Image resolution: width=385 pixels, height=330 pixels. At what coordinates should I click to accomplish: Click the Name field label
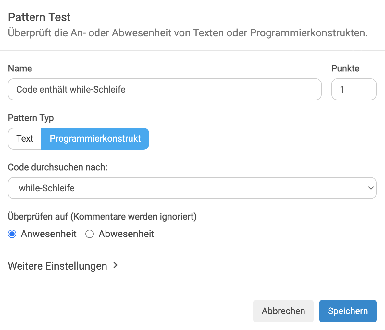click(x=20, y=69)
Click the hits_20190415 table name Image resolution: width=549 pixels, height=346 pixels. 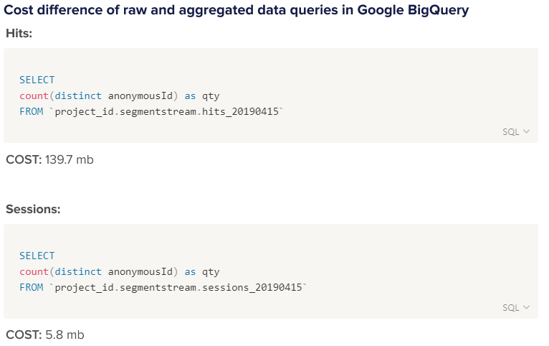(240, 111)
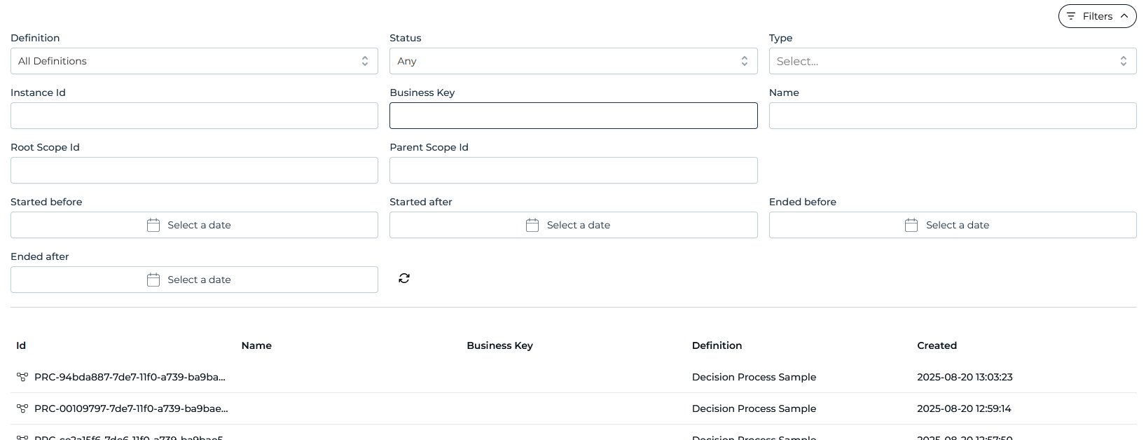The height and width of the screenshot is (440, 1146).
Task: Click calendar icon in Ended before field
Action: (911, 225)
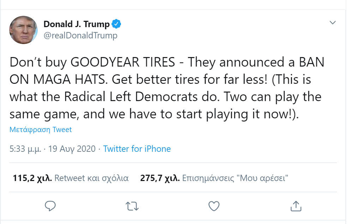Show the Επισημάνσεις "Μου αρέσει" likes list
Viewport: 350px width, 224px height.
coord(235,178)
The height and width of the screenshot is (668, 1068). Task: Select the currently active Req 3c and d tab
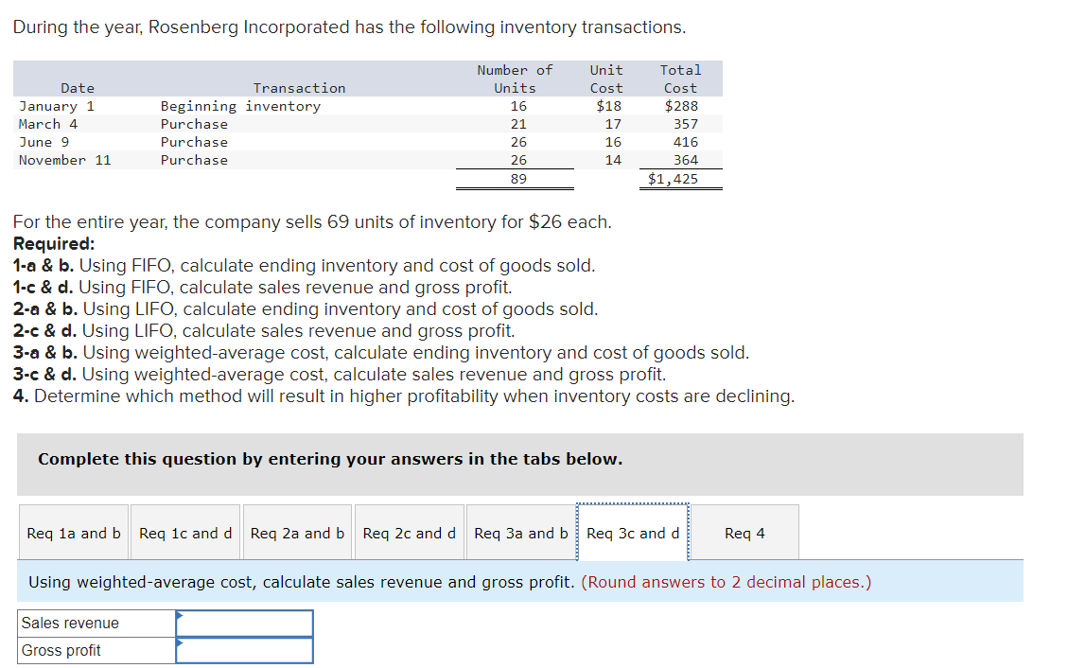632,532
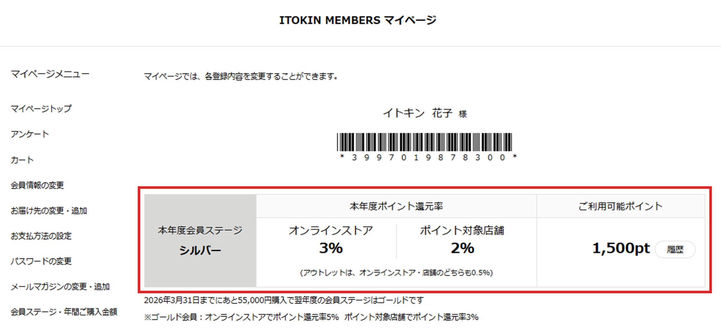This screenshot has width=721, height=329.
Task: Select メールマガジンの変更・追加 entry
Action: point(60,286)
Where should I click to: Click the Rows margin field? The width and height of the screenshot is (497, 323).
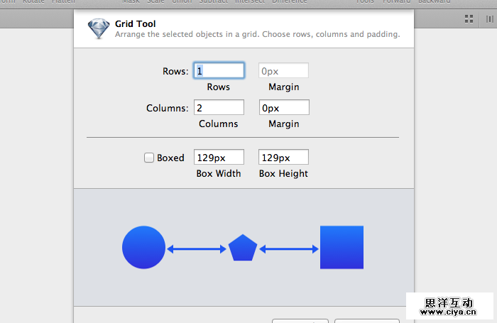pyautogui.click(x=283, y=71)
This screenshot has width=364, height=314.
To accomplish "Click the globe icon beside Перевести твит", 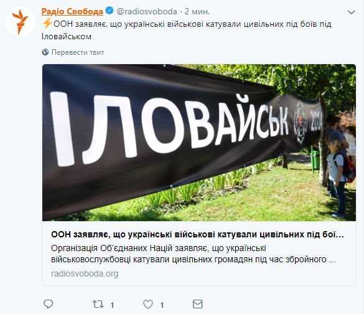I will tap(45, 52).
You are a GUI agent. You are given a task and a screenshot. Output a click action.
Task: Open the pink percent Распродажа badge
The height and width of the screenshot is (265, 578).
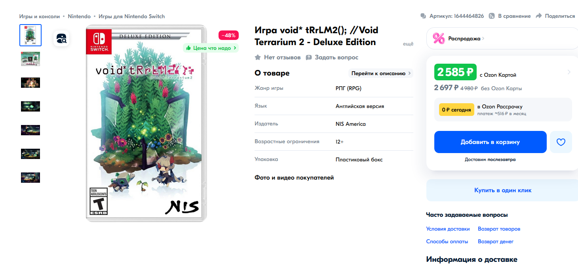(x=439, y=38)
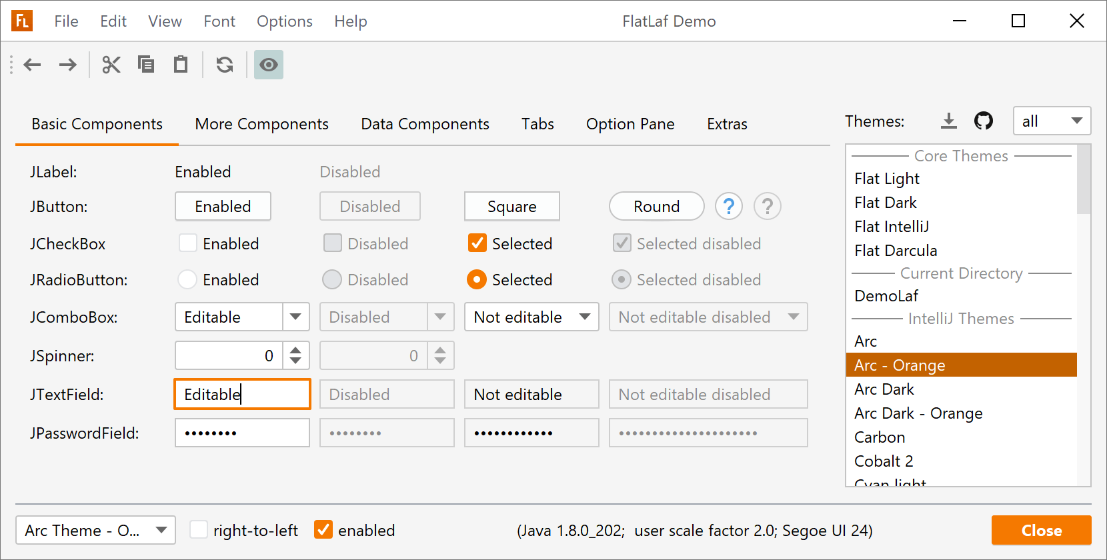The image size is (1107, 560).
Task: Open the themes filter 'all' dropdown
Action: (1052, 121)
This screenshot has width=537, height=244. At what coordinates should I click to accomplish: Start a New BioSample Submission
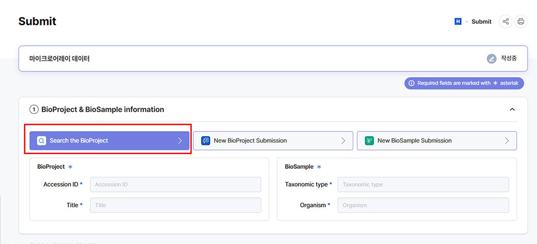click(437, 141)
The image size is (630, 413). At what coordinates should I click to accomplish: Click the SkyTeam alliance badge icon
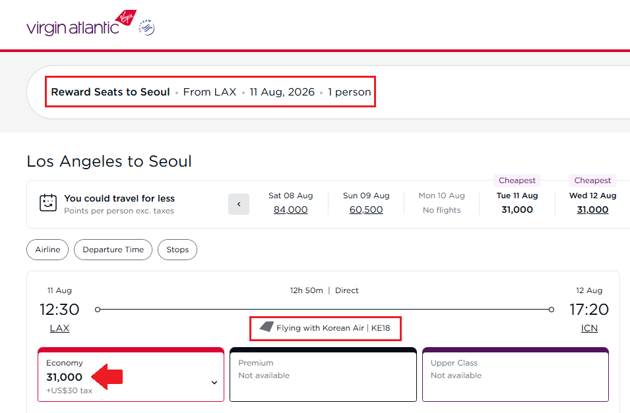tap(146, 27)
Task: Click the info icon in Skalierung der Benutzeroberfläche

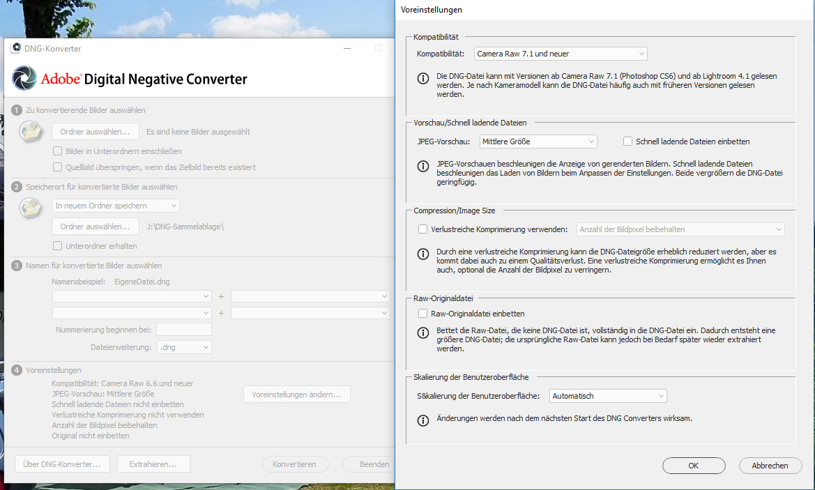Action: (422, 420)
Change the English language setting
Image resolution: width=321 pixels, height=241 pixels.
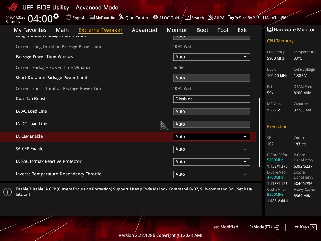tap(76, 18)
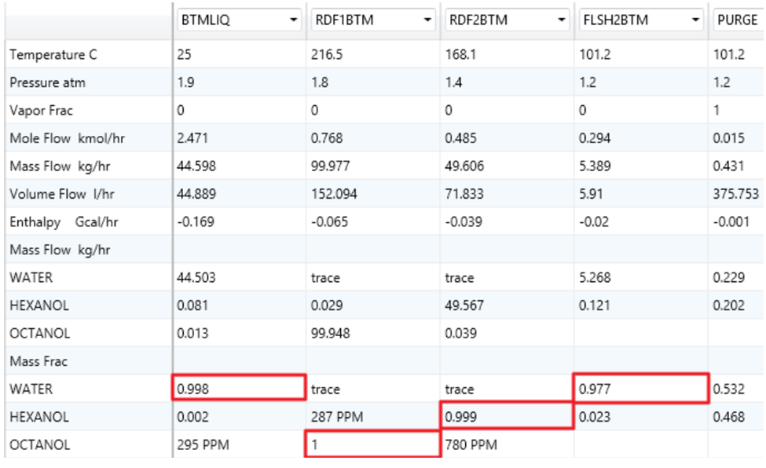Open the BTMLIQ stream dropdown arrow
Screen dimensions: 766x468
[293, 20]
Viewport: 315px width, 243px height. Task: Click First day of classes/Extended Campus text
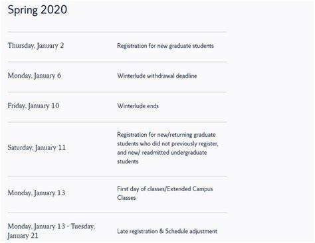pos(165,189)
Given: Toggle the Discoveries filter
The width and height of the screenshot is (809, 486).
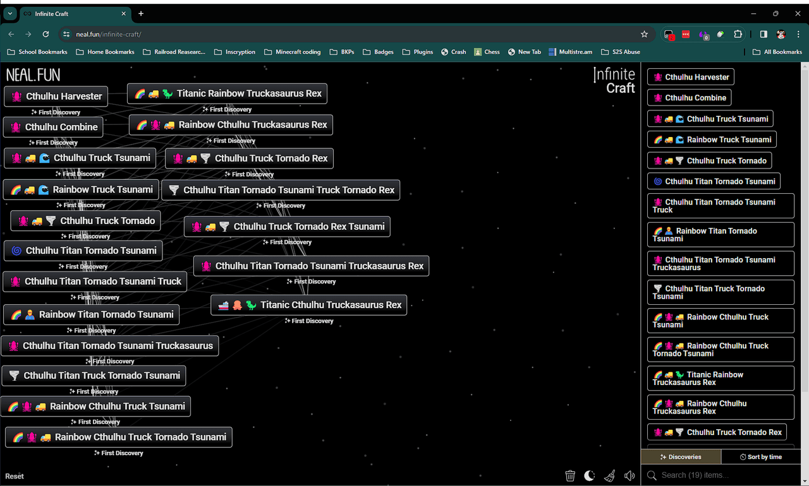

══════

» Problem
The answer consists solely of the lines from the one holding "You are a GUI" through the last line of the entries above, set down verbatim, without any pictures.

» Response for this exercise
You are a GUI agent. You are given a task and a screenshot. Output a click action.
Task: Open the pink percent Распродажа badge
The height and width of the screenshot is (265, 578).
(x=439, y=38)
The image size is (1107, 560).
Task: Open the themes filter 'all' dropdown
Action: (1052, 121)
This screenshot has width=537, height=244. At what coordinates should I click to accomplish: Start a New BioSample Submission
click(437, 141)
The image size is (630, 413). At what coordinates should I click to accomplish: Click the SkyTeam alliance badge icon
tap(146, 27)
Task: Click the info icon in Skalierung der Benutzeroberfläche

Action: (422, 420)
Change the English language setting
Image resolution: width=321 pixels, height=241 pixels.
tap(76, 18)
Open the BTMLIQ stream dropdown arrow
Screen dimensions: 766x468
[293, 20]
Viewport: 315px width, 243px height. Task: Click First day of classes/Extended Campus text
pos(165,189)
Given: Toggle the Discoveries filter
The width and height of the screenshot is (809, 486).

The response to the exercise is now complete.